◆ TASK REQUIREMENTS
Could you write out, exactly and with no pictures, every line from the one containing "Click inside the large message text area" through the last line of the entries?

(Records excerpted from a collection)
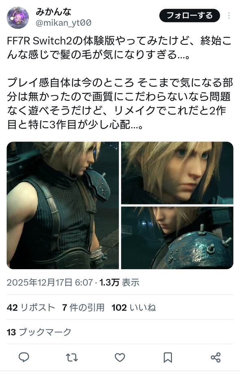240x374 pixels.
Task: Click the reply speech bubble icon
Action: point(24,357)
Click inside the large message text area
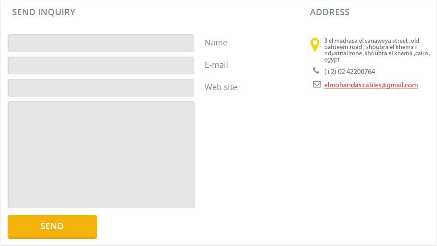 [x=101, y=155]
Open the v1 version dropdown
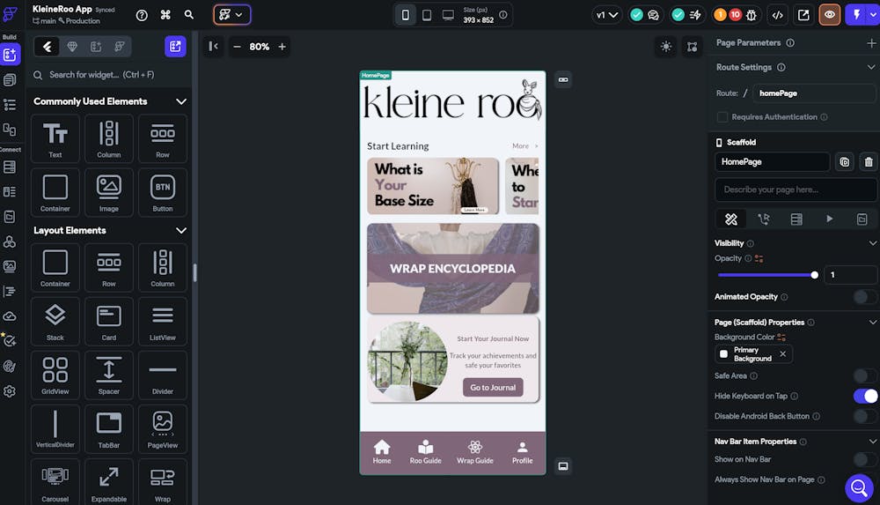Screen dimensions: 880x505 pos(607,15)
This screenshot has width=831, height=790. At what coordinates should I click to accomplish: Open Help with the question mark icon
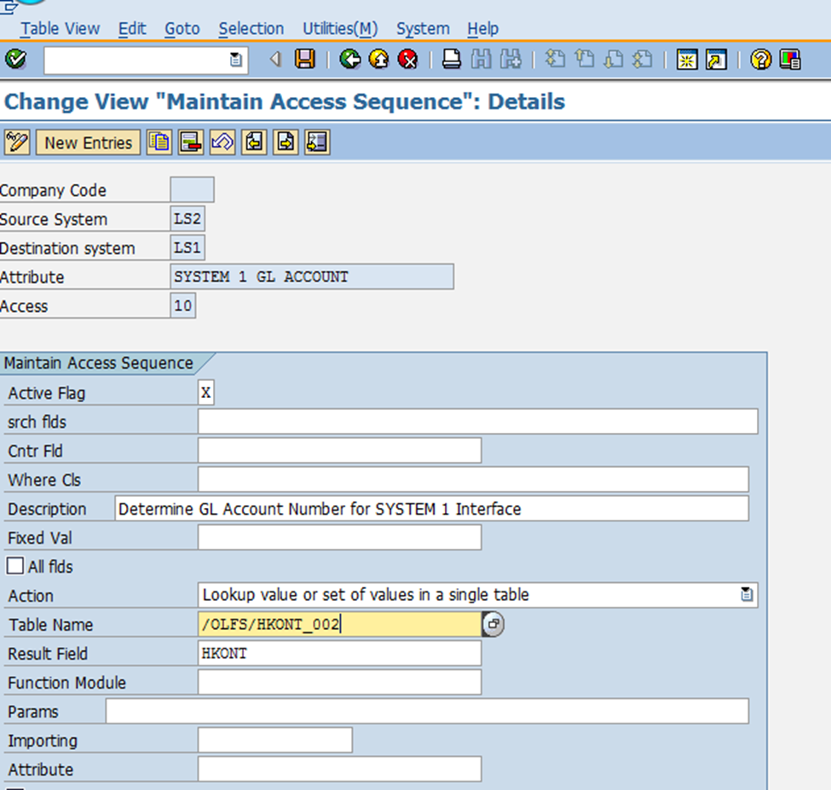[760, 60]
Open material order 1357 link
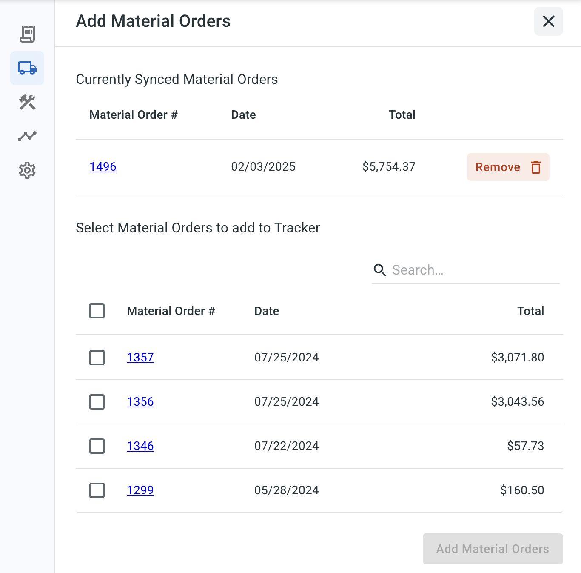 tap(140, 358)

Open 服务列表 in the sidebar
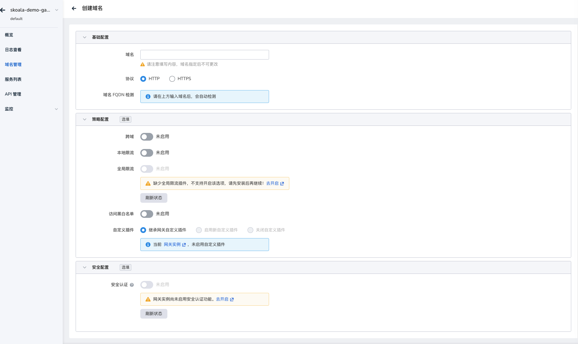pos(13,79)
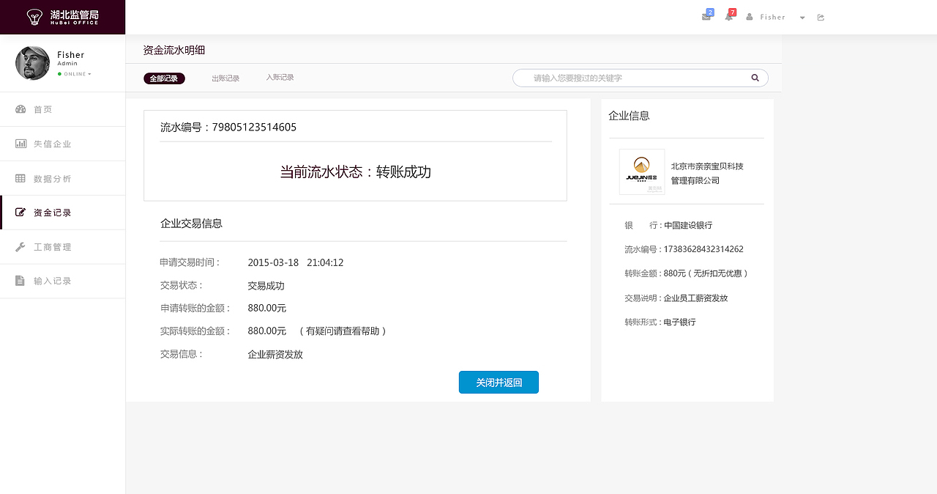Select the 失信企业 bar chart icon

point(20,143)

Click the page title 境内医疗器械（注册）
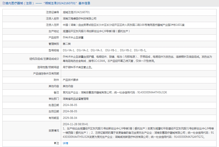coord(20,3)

◆ THE COMPLETED TASK
Click inside the large message text area
 [x=101, y=155]
Open the v1 version dropdown
Screen dimensions: 880x505 pos(607,15)
This screenshot has width=831, height=790. At what coordinates should I click to accomplish: Open Help with the question mark icon
[760, 60]
Open material order 1357 link
 tap(140, 358)

Open 服务列表 in the sidebar
pos(13,79)
Select the 失信企业 bar chart icon

point(20,143)

Click the page title 境内医疗器械（注册）
coord(20,3)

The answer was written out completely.